N.B.: I wrote this while at the Recurse Center (recurse.com) back in October, but for some reason did not post it. I still think its worth reading, but I no longer completely endorse this essay, in part because my coding is no longer solely for learning to code.
The dilemma of competent LLMs
It is alarming to consider the fact that as someone learning coding, AI models are quite a bit better at programming than I am. This isn’t true in every context, but if you wanted a simple web app implementation of flappy bird, for instance, I would point you to Claude.
There’s an opportunity and a danger in this fact. The opportunity is twofold: a) I can create projects that are beyond my capability alone, and b) I can learn more quickly, and more deeply by myself. But the danger is apparent: the skill I may end up learning may not be how to write a coding project, but how to ask ChatGPT questions.
There have been a couple of times when I have used an LLM to help me write a program, and ended off the deep end. The experience is always the same: I have a question, it provides sample code which does more than that single question, and when I have another question, I no longer understand what’s happening. So I ask it another question, and the cycle repeats. At the end of the day, I might have a working project, but I don’t have a working knowledge of what happened.
A laundry list of approaches
So how should I use AI tools when learning how to code?
The first question to ask is what my goal is. In some cases, the goal may be to speed through familiar boilerplate, or to deal with a part of a project I’m less interested in. For example: suppose I need to parse text which I will later manipulate. If all I care about is learning the manipulation, then I should straight up ask the LLM to write the string-parsing code. Some other time I might learn regular expressions, but now is not the time. More frequently, though, I am looking for assistance on a problem that I want to learn how to solve myself. A straight-up solution won’t give me anything, but refusing to use the LLM is a cop-out. I have found some approaches that have worked for me:
- Have the LLM keep asking me leading questions (with no code) until I figure out the solution.
- Tell the LLM “do not provide any code until I ask”1
- Making sure every time I ask the LLM a question, I explain and suggest a hypothesis/strategy to answer the question and request feedback on that hypothesis.

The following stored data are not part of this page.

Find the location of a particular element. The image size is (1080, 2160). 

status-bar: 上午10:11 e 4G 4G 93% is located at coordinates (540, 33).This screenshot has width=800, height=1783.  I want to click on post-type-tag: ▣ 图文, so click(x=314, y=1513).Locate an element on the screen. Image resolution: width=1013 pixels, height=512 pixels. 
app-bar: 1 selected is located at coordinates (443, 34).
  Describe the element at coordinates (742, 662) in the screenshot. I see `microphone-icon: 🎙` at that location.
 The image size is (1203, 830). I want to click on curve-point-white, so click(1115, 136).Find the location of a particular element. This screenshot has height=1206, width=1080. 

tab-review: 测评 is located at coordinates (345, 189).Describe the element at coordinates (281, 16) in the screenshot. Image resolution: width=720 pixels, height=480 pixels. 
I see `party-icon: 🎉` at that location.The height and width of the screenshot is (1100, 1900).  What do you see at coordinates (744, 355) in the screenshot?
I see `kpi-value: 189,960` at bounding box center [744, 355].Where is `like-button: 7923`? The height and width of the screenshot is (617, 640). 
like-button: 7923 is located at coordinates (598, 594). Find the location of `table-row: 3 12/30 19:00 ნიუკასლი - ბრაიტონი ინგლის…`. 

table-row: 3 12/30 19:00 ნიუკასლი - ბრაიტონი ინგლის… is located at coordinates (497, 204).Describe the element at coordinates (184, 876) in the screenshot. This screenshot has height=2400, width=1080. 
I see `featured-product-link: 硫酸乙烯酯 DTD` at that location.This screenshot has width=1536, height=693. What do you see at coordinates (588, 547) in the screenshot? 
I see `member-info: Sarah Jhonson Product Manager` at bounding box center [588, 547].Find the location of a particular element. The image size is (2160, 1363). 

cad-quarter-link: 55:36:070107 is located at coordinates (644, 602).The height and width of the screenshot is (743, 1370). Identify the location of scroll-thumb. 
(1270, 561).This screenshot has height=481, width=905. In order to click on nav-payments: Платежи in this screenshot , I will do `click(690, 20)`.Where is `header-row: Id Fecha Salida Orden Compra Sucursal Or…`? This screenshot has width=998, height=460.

- Only ask for feedback after I have a working example
- If I receive a code sample, manually typing it out to make sure I understand what it is doing
- Asking really small questions, that I might otherwise use a search engine
LLM as answer key
These strategies are useful, but I think there’s more to say. If you are want to solve a problem in a textbook, you can copy the solution down, but what’s the point? There are times and places to look at the solution, but only in service of a broader goal. The point of doing an exercise is not to get the answer. It is to give yourself the tools to solve a similar problem in a different context. In other words, exercises aim to increase your agency. With LLMs, the only difference is that the textbook is life, and the model is more than an answer key.
What ties the above strategies together is that they too aim to increase my agency. They balance making me exercise my independence, with giving me the structure I need to tackle a harder problem. They don’t all function as answer keys — explaining a hypothesis treats the LLM like a rubber duck — but the effect is similar.
LLM as API
One last thing: you might be wondering what the point is. If the AI is already better at certain technical tasks than I am, and only going to get better, isn’t learn to code a fools errand?
I don’t think so. If I want to do a coding project to accomplish something, I will be the one directing that project, no matter who is doing the brunt work of writing lines of code.2 At its most extreme, the LLM’s code will function as an API: something that I work with but don’t implement. Yet like API’s there’s quite a bit of value in learning what’s going on under the hood.